Summer vacation

I’m back in Italy after a wonderful vacation in Oregon. I had a nice time in Portland at OSCON, and got to meet a bunch of people I most likely won’t see for a while, which is always fun. In particular, David Jones of OFBiz was impressive in his determination to do anything and everything to make that project a success. It would have been nice to spend a bit more time at OSCON, but vacation called. On the negative side, I’d kind of forgotten how these things at time break down into cliques, but c’est la vie. It reminds me that I prefer the inclusiveness that is at times more present in Italy.

Going a bit off topic from the topic of this journal, “computer stuff”, we went all over Oregon… Portland, the Gorge, Mount Hood and Timberline Lodge, the central coast, Eugene of course, including a wine tasting trip along the applegate trail, Waldo Lake, Paulina Lakes, and over as far as Fort Rock and the high desert, which was quite a spectacle for us city dwellers acustomed to being surrounded by people.

One of the great things about Oregon, and being on vacation there, is the bookstores. Powell’s is probably the world’s largest physical bookstore, and the separate technical shop is larger than all but the largest bookstores in Italy. I couldn’t resist buying a bunch of books there, and at the Smith Family Bookstore in Eugene, which has loads of used books at good prices. I bumped into Russ Nelson, of the Free Software Business mailing list, in the Economics section of Powell’s, which was an interesting chance encounter.

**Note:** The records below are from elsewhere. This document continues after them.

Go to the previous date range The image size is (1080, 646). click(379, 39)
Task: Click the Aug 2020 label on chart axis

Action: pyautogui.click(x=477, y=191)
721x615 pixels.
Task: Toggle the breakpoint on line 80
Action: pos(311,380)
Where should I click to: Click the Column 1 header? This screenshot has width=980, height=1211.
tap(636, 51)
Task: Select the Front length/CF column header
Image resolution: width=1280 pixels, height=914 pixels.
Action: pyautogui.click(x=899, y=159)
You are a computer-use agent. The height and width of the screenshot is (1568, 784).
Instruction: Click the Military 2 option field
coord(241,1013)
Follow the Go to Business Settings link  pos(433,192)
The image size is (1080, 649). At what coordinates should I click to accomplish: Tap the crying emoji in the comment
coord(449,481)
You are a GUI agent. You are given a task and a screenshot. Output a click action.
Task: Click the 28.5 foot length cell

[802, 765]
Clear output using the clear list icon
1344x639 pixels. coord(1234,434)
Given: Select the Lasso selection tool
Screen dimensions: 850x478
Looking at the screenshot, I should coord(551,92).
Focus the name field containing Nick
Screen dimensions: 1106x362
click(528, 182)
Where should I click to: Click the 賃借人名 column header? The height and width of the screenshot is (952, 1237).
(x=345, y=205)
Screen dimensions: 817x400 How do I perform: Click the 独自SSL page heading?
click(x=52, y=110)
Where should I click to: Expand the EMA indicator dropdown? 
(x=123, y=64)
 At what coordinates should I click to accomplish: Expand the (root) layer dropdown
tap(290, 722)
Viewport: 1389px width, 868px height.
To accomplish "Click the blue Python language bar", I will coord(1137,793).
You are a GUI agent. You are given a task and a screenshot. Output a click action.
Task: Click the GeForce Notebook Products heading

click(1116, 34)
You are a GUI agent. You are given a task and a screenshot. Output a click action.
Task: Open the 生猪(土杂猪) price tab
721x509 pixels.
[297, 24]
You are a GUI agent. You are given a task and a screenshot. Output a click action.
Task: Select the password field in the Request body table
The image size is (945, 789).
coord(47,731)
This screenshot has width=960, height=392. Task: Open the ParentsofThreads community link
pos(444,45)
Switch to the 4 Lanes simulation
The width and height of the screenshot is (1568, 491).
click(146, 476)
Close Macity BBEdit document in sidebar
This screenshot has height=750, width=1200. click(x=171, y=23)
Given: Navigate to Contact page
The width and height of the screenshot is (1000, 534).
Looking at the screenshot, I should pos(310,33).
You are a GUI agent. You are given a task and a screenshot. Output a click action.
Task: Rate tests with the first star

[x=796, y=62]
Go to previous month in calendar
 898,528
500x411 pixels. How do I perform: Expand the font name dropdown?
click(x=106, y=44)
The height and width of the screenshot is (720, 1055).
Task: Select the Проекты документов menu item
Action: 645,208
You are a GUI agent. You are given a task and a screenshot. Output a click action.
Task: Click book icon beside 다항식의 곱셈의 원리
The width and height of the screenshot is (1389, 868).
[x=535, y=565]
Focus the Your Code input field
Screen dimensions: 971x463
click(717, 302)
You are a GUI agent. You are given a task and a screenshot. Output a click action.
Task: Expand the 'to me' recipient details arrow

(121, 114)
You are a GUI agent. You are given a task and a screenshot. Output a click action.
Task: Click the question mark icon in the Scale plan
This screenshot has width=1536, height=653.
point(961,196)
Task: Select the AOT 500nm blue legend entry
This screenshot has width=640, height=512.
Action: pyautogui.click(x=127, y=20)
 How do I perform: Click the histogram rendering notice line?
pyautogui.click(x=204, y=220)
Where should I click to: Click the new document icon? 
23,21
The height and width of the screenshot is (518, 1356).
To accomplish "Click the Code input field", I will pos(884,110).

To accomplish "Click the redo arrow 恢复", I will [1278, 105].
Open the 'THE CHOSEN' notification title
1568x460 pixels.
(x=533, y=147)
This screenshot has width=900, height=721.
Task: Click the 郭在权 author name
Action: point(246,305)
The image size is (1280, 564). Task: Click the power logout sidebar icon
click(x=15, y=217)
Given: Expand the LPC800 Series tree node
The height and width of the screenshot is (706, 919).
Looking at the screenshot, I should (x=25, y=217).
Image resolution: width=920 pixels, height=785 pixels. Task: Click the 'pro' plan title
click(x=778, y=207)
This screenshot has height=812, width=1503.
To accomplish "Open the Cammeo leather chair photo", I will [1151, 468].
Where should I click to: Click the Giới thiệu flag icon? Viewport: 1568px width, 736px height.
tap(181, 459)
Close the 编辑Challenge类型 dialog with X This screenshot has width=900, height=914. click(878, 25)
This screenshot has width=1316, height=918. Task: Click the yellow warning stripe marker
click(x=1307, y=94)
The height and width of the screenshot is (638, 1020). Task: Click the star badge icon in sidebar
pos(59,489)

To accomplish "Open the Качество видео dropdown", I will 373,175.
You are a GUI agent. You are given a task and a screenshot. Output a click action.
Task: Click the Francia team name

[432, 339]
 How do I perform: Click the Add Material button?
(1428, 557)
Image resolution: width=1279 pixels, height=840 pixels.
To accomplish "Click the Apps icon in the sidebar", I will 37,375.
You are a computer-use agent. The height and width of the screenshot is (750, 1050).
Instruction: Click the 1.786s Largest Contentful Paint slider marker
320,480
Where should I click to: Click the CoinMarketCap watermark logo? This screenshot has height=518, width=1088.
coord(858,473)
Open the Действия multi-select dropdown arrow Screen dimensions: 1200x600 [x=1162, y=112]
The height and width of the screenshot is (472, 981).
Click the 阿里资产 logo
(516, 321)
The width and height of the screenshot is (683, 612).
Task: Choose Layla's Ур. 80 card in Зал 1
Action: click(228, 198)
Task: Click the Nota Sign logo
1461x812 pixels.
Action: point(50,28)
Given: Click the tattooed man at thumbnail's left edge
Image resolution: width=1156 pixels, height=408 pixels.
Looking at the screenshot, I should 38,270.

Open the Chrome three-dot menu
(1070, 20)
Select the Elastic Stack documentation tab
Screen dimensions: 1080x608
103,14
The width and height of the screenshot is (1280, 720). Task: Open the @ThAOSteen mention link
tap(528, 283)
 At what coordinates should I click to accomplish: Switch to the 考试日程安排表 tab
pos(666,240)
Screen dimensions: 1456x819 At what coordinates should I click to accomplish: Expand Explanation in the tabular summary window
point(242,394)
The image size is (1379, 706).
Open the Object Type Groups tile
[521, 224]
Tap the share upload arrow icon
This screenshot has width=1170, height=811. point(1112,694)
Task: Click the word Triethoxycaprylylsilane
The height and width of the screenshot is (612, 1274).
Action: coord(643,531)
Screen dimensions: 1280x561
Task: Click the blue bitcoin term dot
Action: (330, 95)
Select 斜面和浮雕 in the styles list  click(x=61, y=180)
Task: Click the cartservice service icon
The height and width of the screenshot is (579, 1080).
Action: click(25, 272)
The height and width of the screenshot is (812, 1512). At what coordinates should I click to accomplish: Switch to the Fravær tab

Amongst the books I picked up:

The Paradox of Choice: Why More Is Less

A good read, but it could have been condensed significantly and still got its point across. I think there is a lot to be learned in this book for us programmer types, who tend to be very much ‘maximizers’ in what we do. I’ve written about this some here:

Maximizers, Satisficers and Programming Languages

Why Globalization Works

The book explains what the title promises. It’s a long read, because the author is very thorough and provides lots of supporting facts and figures.

Growing a Business

Good read on creating and growing a business, even if it’s a bit dated, and related to the individual in question and his experiences. Now, if only I had the business…

How to Bring a Product to Market for Less than $5000

Haven’t read it yet, but I have some ideas for products completely unrelated to high tech (it’s stuff from Italy, actually) that I think would do quite well in the US. Contact me if you’re interested…

The Design of Everyday Things

Haven’t got around to reading this one either (also, I have a backlog of The Economist to read here at home, which is usually time consuming). It comes high recommended though.

The Third Chimpanzee: The Evolution and Future of the Human Animal

I enjoyed Collapse as well as Guns, Germs and Steel by Jarod Diamond, and this one looks interesting too. In light of the aforementioned backlog, I left this one with my parents to read, and I’ll check it out later this fall.

Why Most Things Fail

Doesn’t seem to be rated very well on Amazon, but Ormerod’s thesis that economics-as-a-machine isn’t tenable is interesting, and I’m curious to see the details of that idea. Perhaps one of his earlier books would be good reading as well.

I’ll try and write up the books as I read them, if they prove worthwhile.